-------- Recorded data

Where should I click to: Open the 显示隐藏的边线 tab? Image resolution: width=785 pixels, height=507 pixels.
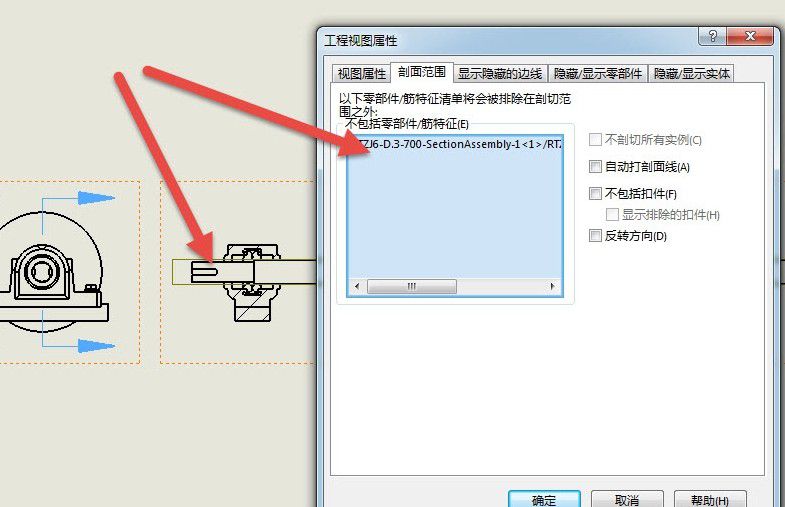[500, 74]
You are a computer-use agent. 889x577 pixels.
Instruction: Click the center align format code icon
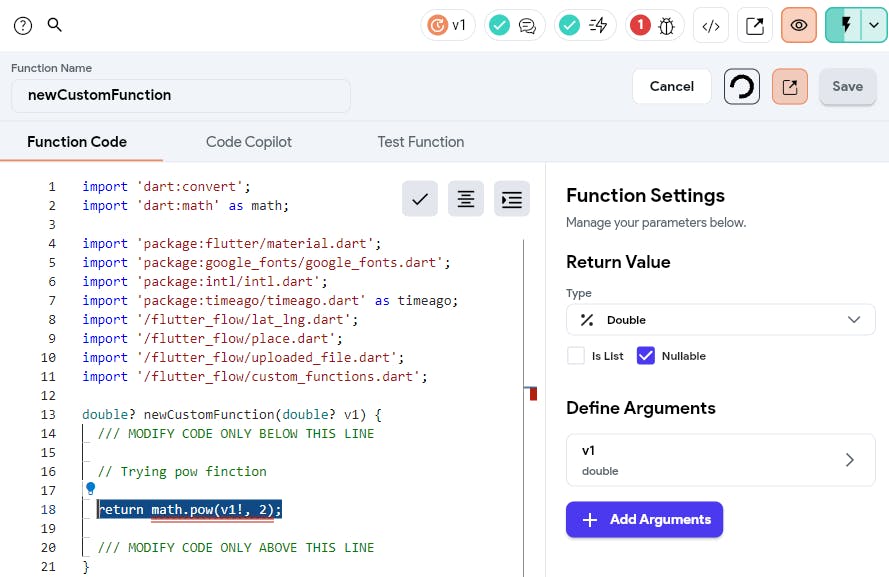tap(466, 199)
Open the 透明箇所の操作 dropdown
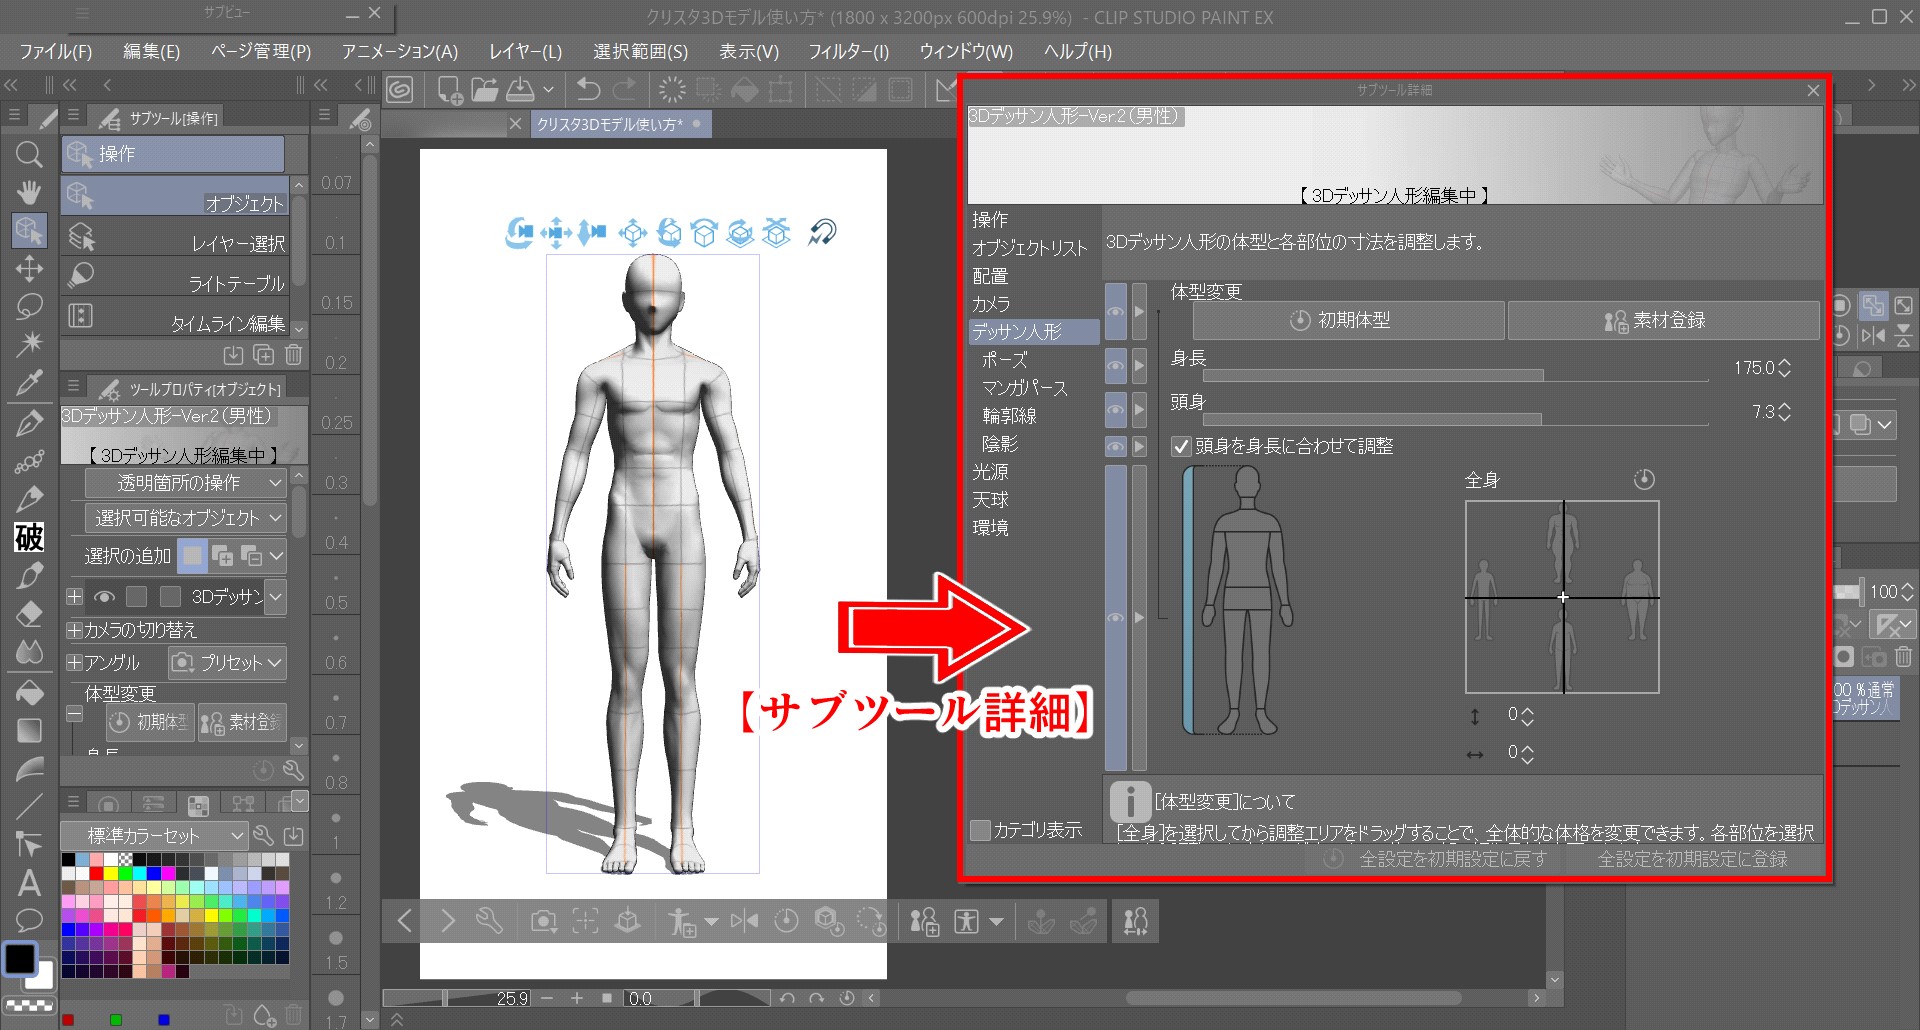 [x=186, y=483]
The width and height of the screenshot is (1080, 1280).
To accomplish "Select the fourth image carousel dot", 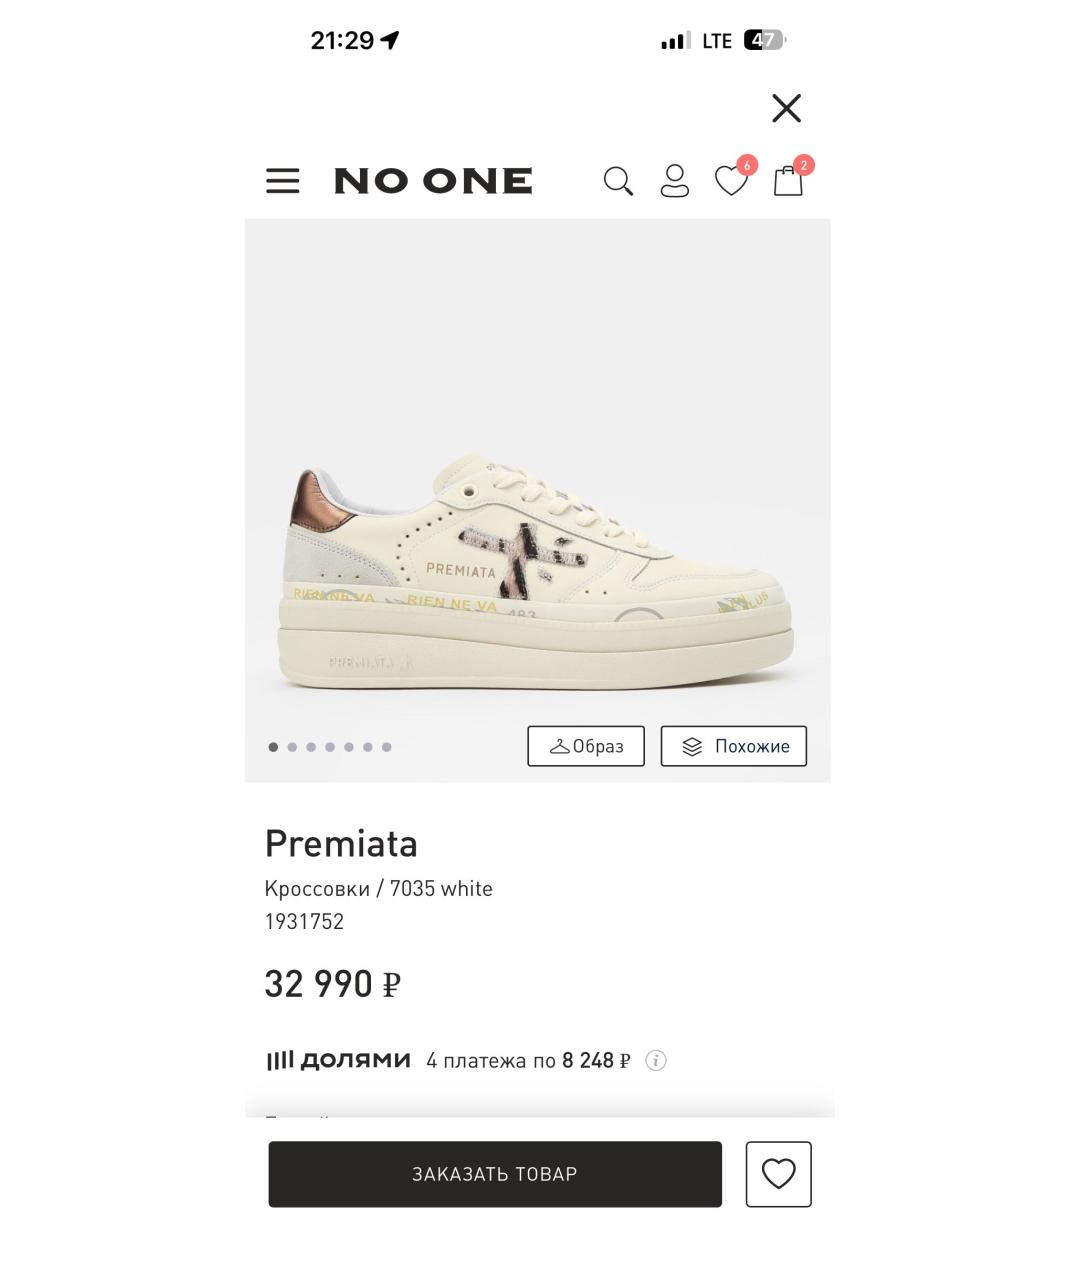I will click(330, 747).
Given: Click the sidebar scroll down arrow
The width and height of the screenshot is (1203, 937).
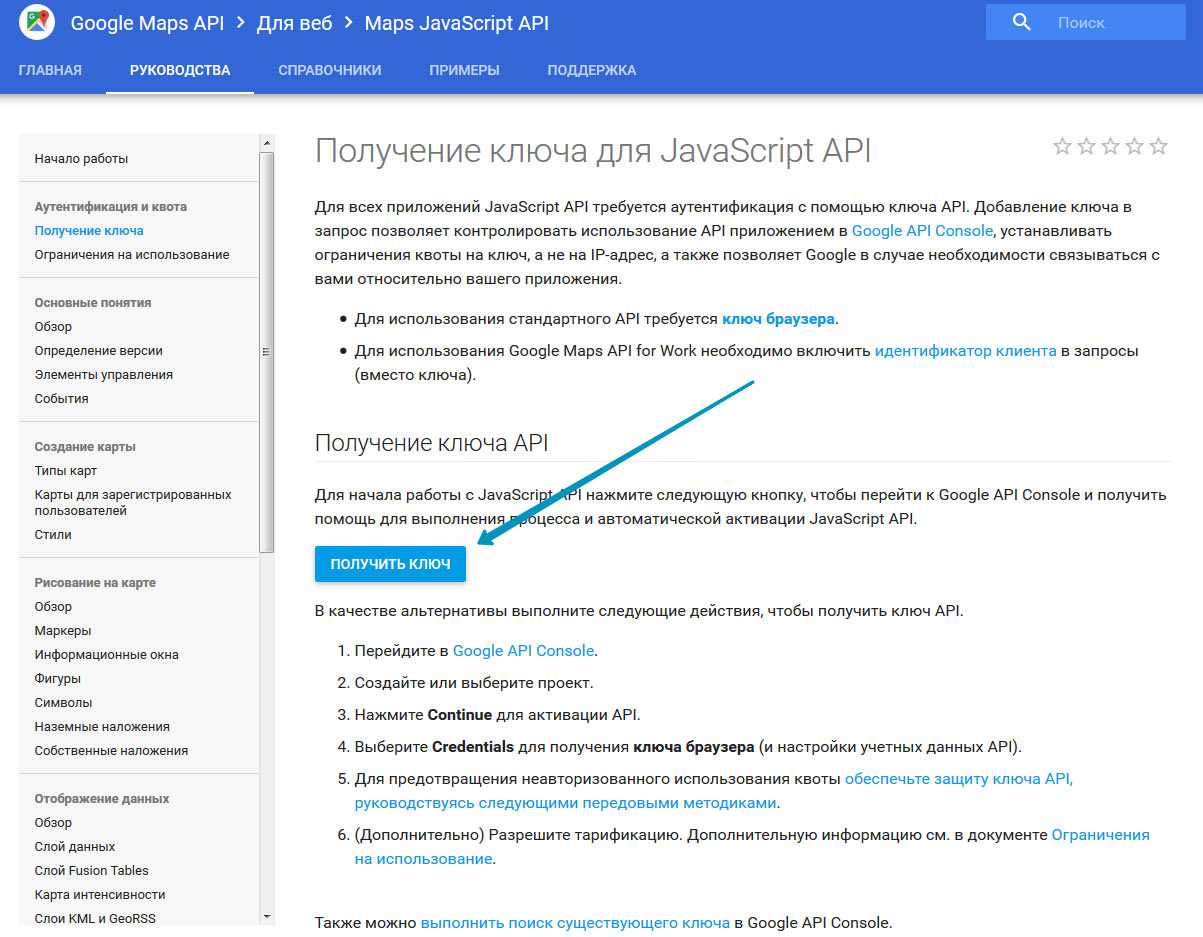Looking at the screenshot, I should click(266, 916).
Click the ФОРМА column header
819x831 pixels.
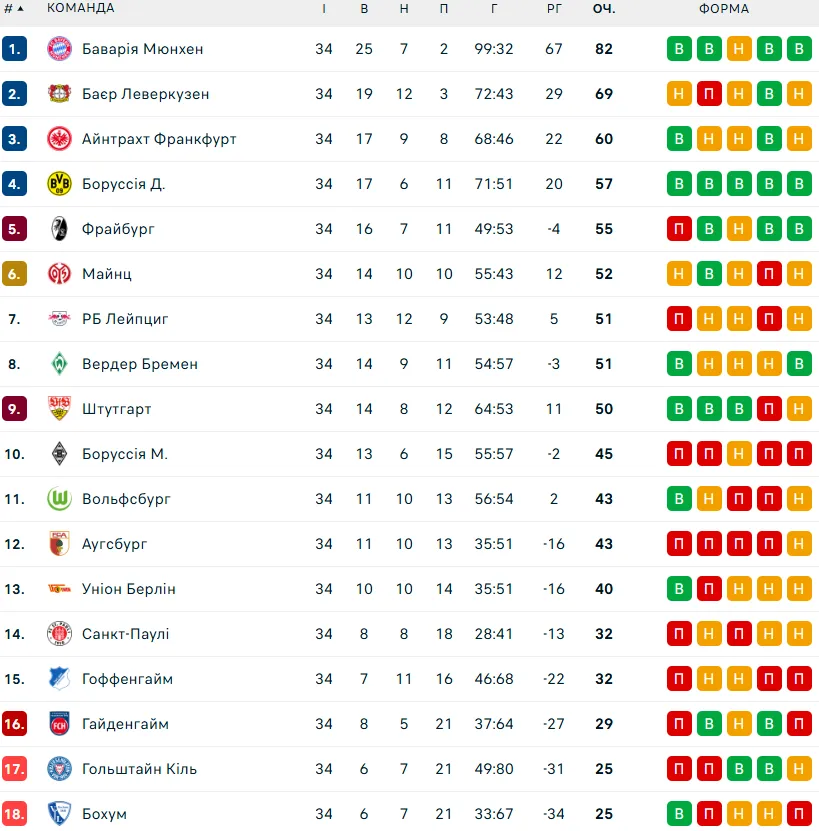(x=724, y=8)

----------------

▸ Work to complete
What is needed is an exact copy of every line from the one with "Given: Click the sidebar scroll down arrow" to the end of the listing above, with the pictures left out.

▸ Finished task
Given: Click the sidebar scroll down arrow
The width and height of the screenshot is (1203, 937).
Looking at the screenshot, I should click(266, 916).
Click the ФОРМА column header
819x831 pixels.
(x=724, y=8)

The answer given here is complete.